Hence $\beta$ decreases.

Both the approaches contradict each other so I was wondering which approach is correct and why? Thanks.

Answer 1

If we consider electron as a particle them it has de Broglie's wavelength. And if we consider electron as a wave then it has wavelength= v/frequency. But Young's experiment tells about wave nature so Fringe width should increase.

Answer 2

The comments have told you the answer, but since nobody wrote it out as an answer yet, here it is.

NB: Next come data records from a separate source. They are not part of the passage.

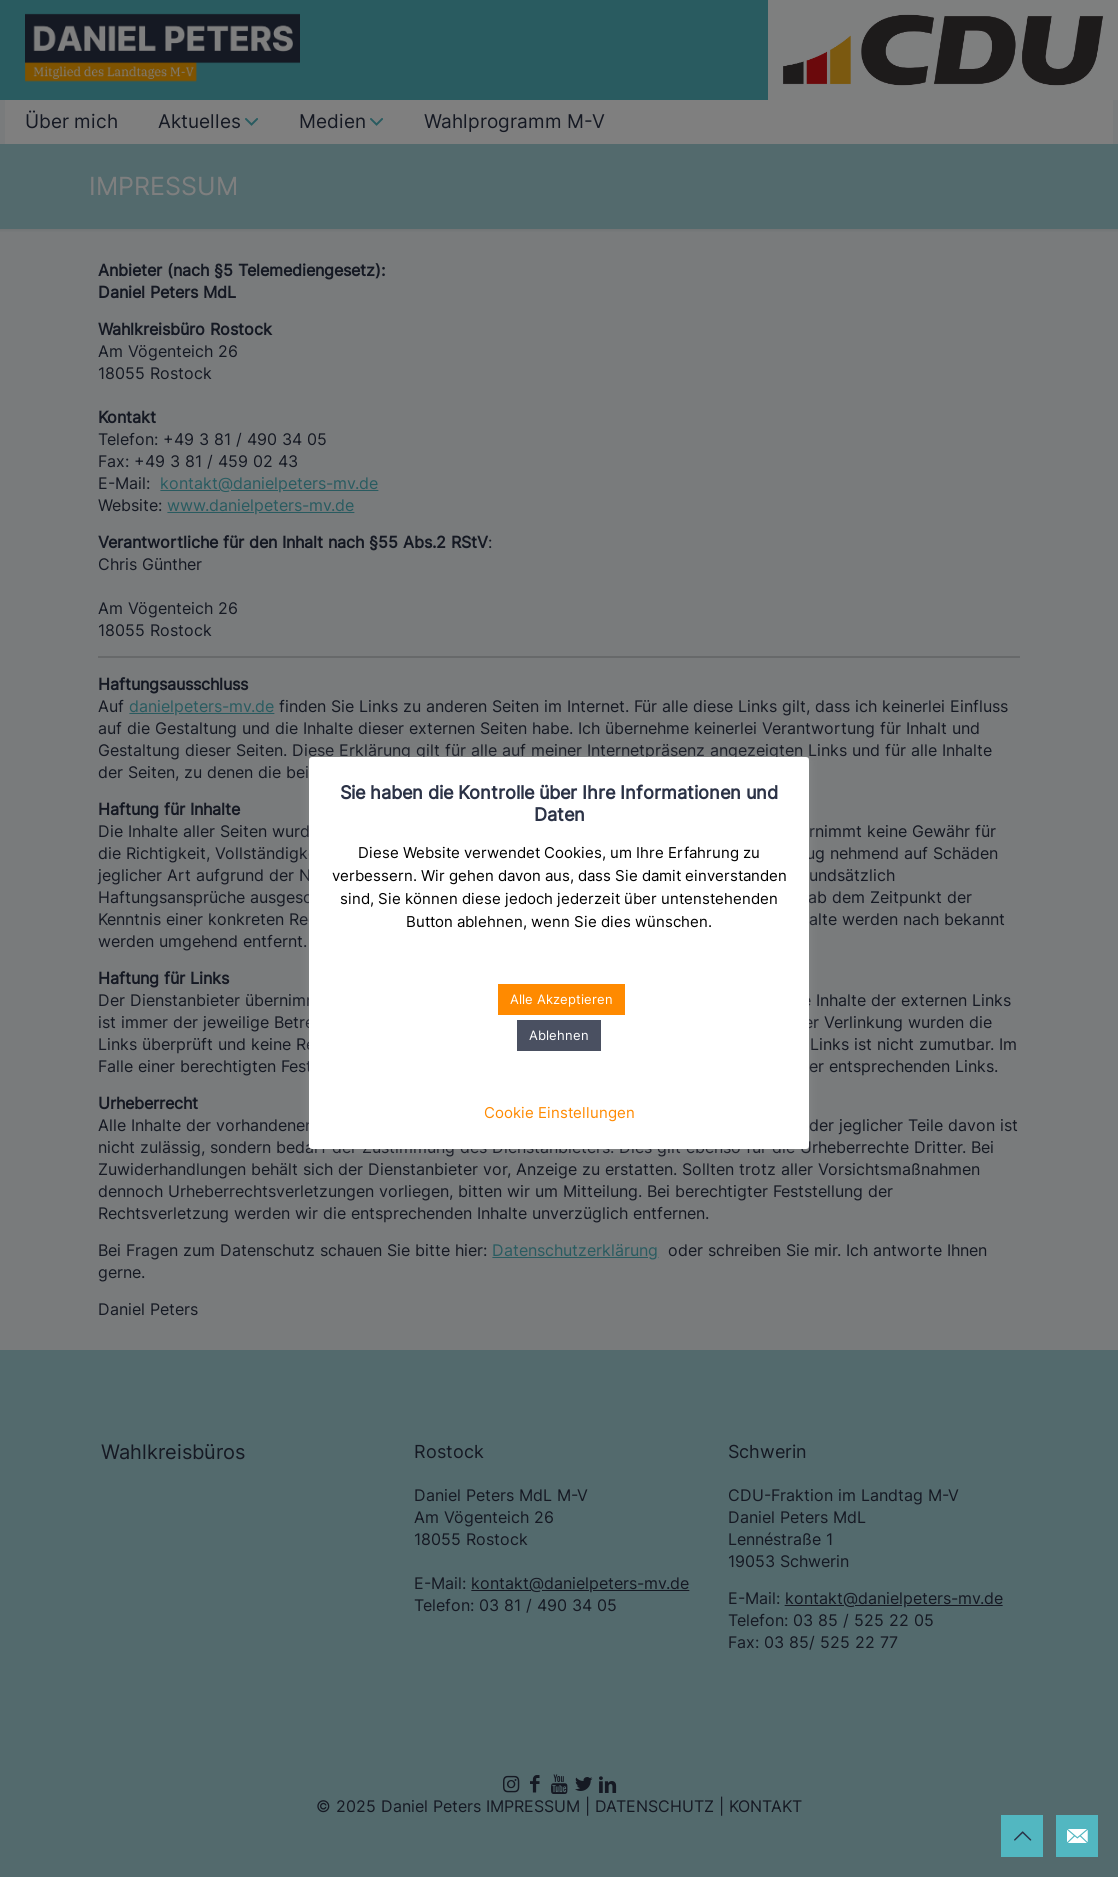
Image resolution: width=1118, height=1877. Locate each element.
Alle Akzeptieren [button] (561, 999)
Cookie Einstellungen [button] (559, 1112)
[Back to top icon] (1022, 1836)
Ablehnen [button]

1. Wave motion in general has both phase velocity and group velocity. Phase velocity is the velocity at which wavefronts of a single-frequency wave move. It is equal to $v_p = f \lambda$ where $f$ is the frequency and $\lambda$ is the wavelength. Group velocity is the velocity at which the changes in wave amplitude move along; this is also the velocity of the peak of a wavepacket, and it is the velocity at which energy and momentum (and other information) can be transferred from one place to another by the waves. It is equal to $v_g = d\omega/dk$ where $\omega = 2 \pi f$ and $k = 2\pi/\lambda$.

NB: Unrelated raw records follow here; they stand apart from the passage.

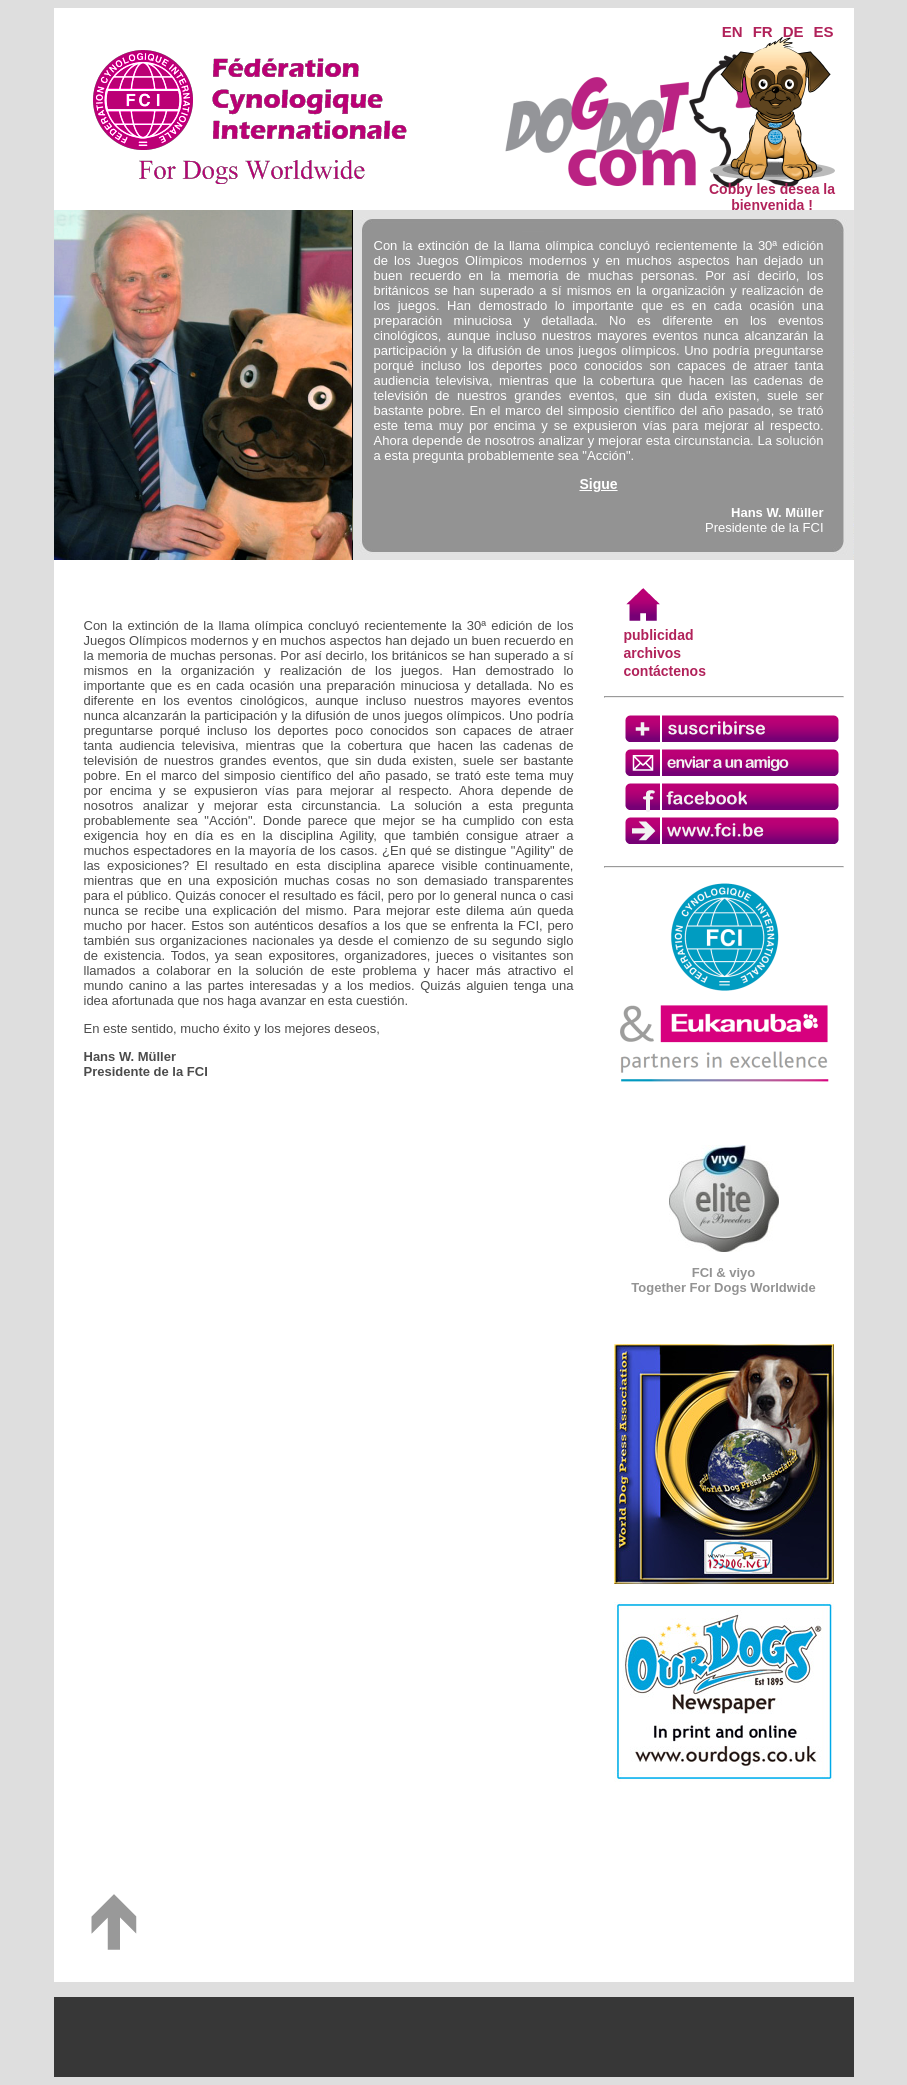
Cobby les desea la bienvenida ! (772, 190)
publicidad (659, 635)
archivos (653, 653)
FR (763, 31)
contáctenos (665, 671)
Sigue (598, 484)
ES (823, 31)
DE (793, 31)
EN (732, 31)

2. The fundamental and most central statement about de Broglie waves is the way the wavelength relates to the momentum. This is $$ \lambda = \frac{h}{p} $$ When in doubt, you should make this your starting-point. Particles correspond roughly to wavepackets, so they move at the group velocity of these waves. So the quick route to your answer is to take $v = p/m$ and thus note that when $v$ increases, so does $p$, and therefore $\lambda$ decreases.

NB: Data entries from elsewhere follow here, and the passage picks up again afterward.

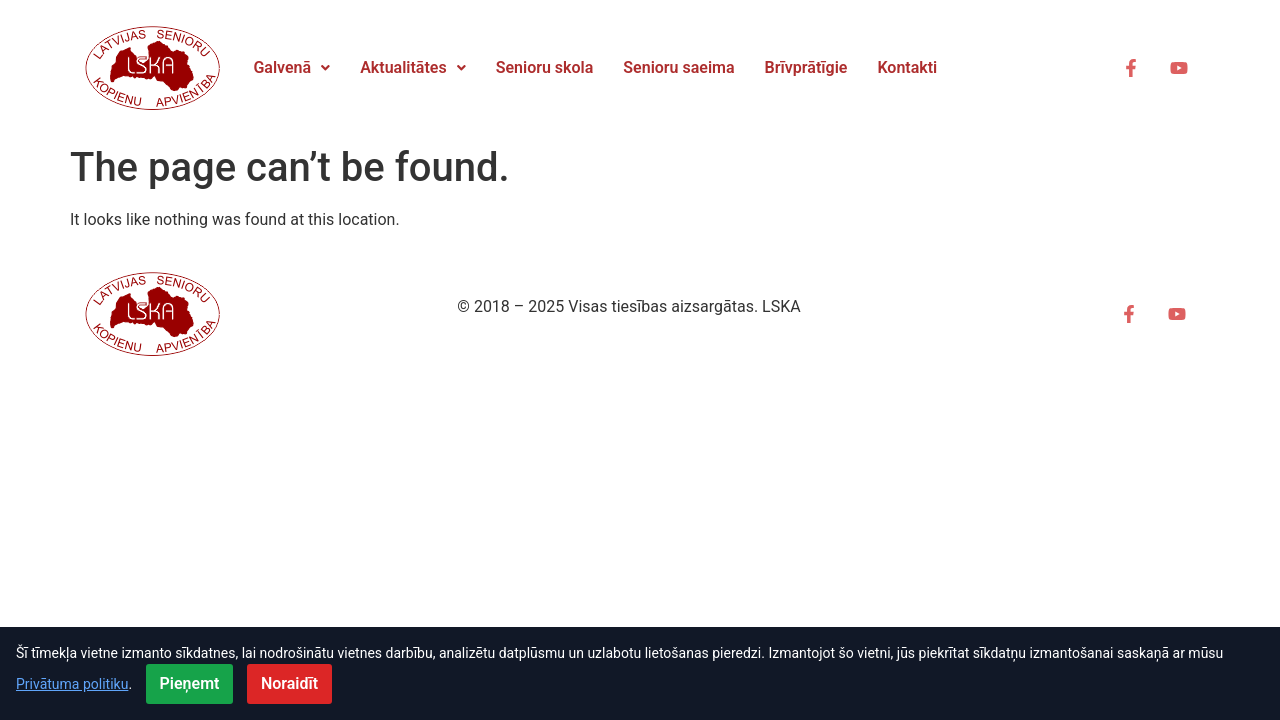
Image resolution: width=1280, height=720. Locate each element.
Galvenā (291, 67)
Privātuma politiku (72, 684)
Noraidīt (289, 683)
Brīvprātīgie (806, 67)
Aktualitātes (413, 67)
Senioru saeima (678, 67)
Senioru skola (545, 67)
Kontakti (907, 67)
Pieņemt (190, 683)
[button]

The above equation can also be written $$ p = \hbar k $$ and this is how professional physicists mostly choose to write it.

3. If you want to see some more detail, then you can bring in $E = h f = \hbar \omega$. Treating this in the limit of low speeds (where we don't need relativity), you must use the relationship $E = p^2/2m$, which gives $$ \hbar \omega = \frac{ \hbar^2 k^2 }{2m} . $$ Differentiating this, we find the group velocity is $$ v_g = \frac{d\omega}{dk} = \frac{\hbar k}{m} = \frac{p}{m} = v $$ where $v$ is the particle speed.

4. For more generality, let the energy $E$ be the total relativistic energy. In this case we have $$ E^2 - p^2 c^2 = m^2 c^4 $$ which gives $$ \omega^2 - k^2 c^2 = m^2 c^4 / \hbar^2 $$ and therefore $$ 2\omega \frac{d\omega}{dk} = 2 k c^2$$ so $$ v_g = \frac{d \omega}{dk} = \frac{k c^2}{\omega} = \frac{p c^2}{E} $$ where, don't forget, $p$ is the momentum and $E$ is the total relativistic energy. Using standard relativity, the combination $p c^2/E$ for a particle is equal to the speed of the particle.

5. Finally, then, what is the phase velocity of de Broglie waves? It is $\omega/k = E/p$. This can be a very large speed---it can even be greater than the speed of light! Also, its value depends on how you choose the zero of energy. If you are disconcerted by this, the main lesson is that the phase velocity of de Broglie waves is not directly relevant to any physical phenomenon. (It can assigned a somewhat abstract interpretation in a relativistic treatment, but I won't get into that.)

Answer 3

You're wrong....It should increase..... $$v=f\lambda$$ $$\lambda=v/f$$ As $v$ increases $\lambda$ increases and hence $\beta$ increases.